Governance: Unlearning to learn

What do boards need to unlearn before they can learn to govern more effectively?

The early pages of Dennis Pointer's Board Work: Governing Health Care Organizations left me pondering that question. As an adult educator, I have a few thoughts of my own. But I'm more interested in hearing your ideas about what blocks boards' ability to move toward a different approach to governing.

Please take a moment to share your thoughts via this brief, one-question survey. I'll collect responses, synthesize, and share in a future post. I'm interested in a broad pool of responses; any help sharing with your boards and with others in the sector would be most appreciated.


Create your free online surveys with SurveyMonkey, the world's leading questionnaire tool.

2 comments:

Nathan said...

Among the boards I have worked with, many, perhaps most board members have begun their involvement with nonprofit organizations through clubs and other all-volunteer organizations. Their previous responsibilities on the board have been primarily or exclusively operational. Whatever "governance" takes place happens without identifying it as anything different from the individual's operational responsibilities.

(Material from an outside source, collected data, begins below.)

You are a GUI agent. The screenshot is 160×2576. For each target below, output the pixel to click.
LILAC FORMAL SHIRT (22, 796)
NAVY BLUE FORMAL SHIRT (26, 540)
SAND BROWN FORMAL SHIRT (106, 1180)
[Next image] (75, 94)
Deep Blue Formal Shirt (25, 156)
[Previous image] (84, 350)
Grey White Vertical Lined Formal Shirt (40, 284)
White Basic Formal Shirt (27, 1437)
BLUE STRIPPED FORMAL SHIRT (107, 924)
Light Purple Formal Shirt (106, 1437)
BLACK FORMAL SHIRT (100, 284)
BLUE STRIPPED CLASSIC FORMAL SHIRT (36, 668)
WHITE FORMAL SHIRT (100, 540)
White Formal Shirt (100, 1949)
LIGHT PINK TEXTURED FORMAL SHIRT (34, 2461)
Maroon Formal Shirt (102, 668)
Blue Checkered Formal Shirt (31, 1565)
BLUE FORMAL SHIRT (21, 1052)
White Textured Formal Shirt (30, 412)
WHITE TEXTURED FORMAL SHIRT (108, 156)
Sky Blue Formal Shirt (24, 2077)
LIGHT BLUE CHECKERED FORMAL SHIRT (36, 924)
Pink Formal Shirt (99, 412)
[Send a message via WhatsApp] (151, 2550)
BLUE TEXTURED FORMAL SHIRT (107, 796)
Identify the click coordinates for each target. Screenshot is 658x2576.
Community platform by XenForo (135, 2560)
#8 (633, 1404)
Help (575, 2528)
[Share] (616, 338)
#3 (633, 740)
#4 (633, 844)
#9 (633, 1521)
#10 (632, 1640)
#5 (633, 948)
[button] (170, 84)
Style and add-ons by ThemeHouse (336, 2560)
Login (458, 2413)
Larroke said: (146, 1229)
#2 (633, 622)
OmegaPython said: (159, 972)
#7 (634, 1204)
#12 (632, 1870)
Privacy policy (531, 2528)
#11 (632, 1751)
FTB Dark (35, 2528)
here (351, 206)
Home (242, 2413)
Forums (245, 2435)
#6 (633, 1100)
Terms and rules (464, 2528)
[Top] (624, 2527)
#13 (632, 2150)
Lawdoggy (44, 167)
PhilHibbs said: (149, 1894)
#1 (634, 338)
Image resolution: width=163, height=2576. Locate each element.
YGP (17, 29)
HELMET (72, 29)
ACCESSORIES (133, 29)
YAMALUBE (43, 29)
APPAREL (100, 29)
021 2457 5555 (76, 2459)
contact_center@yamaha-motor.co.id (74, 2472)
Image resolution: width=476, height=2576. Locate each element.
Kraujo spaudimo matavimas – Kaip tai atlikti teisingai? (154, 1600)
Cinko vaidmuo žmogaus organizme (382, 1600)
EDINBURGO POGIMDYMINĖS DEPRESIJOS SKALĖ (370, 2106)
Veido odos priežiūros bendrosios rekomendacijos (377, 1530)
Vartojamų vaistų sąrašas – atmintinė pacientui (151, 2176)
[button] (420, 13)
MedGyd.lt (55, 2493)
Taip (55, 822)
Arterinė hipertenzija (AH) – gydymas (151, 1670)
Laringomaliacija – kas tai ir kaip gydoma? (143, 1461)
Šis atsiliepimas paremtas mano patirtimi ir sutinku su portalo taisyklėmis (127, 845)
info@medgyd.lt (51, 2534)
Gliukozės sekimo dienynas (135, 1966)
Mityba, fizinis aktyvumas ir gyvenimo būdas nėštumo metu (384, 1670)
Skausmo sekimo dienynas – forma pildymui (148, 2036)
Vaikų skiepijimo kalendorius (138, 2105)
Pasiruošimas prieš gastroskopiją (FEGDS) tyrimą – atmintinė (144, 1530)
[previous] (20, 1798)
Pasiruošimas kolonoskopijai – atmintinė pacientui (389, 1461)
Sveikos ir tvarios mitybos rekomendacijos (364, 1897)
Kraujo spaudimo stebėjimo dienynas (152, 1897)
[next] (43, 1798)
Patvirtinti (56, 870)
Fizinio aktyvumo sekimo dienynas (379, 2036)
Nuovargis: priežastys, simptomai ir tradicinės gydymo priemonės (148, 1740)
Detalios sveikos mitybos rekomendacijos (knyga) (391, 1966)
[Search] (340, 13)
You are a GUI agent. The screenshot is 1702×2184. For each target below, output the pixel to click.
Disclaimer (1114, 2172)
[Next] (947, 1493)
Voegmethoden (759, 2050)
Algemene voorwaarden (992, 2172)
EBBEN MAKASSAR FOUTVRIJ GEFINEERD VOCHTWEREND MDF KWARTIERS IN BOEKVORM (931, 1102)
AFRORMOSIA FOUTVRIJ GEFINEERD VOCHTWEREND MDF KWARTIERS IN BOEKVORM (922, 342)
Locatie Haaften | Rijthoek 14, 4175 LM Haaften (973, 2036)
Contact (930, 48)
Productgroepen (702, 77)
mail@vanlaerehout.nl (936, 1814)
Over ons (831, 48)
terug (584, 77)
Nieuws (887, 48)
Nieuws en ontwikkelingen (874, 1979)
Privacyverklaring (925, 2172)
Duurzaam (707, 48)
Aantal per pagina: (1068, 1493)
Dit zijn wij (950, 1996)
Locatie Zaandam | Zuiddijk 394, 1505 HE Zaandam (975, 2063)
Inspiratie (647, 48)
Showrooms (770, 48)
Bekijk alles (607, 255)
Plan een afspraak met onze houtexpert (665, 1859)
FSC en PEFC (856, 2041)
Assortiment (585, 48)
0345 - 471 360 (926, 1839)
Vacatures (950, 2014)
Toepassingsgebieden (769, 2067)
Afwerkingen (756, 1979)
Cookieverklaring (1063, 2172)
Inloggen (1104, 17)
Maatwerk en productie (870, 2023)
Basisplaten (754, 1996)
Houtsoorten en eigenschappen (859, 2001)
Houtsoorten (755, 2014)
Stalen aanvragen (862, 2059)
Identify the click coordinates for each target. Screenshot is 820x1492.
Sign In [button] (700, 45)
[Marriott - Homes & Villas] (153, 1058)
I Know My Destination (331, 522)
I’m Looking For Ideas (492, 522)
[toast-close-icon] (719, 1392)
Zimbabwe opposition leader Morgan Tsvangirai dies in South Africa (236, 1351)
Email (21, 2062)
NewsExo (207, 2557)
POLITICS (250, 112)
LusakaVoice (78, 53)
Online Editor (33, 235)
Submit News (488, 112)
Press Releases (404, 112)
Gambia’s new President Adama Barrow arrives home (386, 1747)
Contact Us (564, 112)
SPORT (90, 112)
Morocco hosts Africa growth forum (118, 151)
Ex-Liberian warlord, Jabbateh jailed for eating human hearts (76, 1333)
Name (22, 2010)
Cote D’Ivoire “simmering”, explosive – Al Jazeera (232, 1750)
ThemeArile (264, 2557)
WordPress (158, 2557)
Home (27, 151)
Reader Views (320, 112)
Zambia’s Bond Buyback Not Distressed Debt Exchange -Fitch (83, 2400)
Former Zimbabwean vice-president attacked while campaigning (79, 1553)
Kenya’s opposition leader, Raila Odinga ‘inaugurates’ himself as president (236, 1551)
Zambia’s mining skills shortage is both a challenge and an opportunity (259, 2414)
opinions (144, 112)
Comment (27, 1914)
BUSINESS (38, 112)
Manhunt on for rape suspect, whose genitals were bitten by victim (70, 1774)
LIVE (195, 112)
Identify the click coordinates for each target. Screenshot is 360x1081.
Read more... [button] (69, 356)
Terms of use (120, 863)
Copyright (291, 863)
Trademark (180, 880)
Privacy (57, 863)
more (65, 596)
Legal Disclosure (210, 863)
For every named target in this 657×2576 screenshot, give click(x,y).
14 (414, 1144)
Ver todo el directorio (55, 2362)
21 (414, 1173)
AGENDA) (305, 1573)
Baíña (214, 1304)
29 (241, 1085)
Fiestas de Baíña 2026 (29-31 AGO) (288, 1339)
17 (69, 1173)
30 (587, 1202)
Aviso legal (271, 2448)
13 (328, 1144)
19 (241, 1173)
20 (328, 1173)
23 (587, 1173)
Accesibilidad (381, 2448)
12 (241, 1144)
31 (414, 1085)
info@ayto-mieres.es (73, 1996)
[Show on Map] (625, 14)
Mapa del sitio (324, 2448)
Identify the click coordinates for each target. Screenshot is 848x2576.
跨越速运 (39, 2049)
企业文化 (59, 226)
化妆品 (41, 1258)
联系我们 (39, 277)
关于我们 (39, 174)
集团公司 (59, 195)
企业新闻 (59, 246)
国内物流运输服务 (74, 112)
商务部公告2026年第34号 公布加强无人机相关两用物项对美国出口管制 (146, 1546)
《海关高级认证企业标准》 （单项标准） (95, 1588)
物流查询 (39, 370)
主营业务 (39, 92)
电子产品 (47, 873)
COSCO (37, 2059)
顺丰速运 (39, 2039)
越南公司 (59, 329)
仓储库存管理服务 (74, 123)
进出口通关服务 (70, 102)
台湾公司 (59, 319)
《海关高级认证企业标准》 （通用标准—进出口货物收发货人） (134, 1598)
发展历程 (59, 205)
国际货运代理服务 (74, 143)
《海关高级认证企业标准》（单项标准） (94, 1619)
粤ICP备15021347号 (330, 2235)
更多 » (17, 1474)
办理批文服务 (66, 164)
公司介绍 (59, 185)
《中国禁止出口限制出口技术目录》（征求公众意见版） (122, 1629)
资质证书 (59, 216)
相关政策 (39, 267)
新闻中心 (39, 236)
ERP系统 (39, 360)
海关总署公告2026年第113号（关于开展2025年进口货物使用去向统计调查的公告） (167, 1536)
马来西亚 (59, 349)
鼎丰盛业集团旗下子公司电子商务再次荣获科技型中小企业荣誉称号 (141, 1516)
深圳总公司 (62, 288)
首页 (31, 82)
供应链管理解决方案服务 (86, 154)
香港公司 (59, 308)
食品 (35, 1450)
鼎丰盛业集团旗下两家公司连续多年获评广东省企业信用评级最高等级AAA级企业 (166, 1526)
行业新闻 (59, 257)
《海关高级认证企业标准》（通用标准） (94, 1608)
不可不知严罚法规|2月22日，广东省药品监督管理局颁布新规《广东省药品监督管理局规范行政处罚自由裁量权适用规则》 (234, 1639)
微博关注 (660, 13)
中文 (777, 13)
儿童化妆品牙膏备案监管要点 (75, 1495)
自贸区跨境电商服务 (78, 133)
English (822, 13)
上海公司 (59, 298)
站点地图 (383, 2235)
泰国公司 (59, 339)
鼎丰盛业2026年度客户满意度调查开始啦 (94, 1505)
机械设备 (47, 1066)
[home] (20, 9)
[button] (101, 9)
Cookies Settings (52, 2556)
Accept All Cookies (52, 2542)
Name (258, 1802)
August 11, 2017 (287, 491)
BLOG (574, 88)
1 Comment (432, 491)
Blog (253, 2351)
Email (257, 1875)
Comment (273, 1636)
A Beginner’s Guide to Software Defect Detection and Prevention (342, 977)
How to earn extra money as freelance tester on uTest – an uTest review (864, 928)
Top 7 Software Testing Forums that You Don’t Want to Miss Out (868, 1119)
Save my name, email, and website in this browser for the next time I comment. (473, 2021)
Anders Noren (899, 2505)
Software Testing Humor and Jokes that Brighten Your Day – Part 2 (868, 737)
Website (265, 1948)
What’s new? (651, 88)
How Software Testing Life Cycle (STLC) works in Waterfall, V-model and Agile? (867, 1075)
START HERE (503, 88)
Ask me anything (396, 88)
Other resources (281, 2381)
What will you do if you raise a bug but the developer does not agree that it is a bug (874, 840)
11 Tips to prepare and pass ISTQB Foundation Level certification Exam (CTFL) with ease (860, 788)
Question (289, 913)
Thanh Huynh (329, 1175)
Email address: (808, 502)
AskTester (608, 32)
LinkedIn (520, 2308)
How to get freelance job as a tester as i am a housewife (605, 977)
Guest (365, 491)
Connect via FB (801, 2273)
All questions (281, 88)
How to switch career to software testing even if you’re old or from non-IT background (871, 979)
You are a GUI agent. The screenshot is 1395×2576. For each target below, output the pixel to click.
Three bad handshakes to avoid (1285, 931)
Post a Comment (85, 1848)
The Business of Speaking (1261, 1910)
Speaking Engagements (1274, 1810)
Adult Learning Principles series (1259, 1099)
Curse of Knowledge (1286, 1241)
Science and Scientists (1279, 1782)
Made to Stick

It is no wonder, then, that they bring this understanding with them when they join the board of a nonprofit organization that has a paid, professional CEO. They have never had to engage in oversight of management, policy development, or strategic leadership. So, in order to be an effective member of a governing board, they need to unlearn nearly everything they have learned from their previous experience.

Debra Beck, EdD said...

My apology, Nathan, for the delayed response. For some reason, I missed the alert that you had posted this comment.

Oh, boy, does the scenario you've described ring familiar! I've definitely found that most of the boards I've encountered have nothing in the way of systematic orientation to their responsibilities. Instead, they must rely upon exactly what you're describing: those previous experiences (that often have little resemblance to governance in that ore professionalized setting).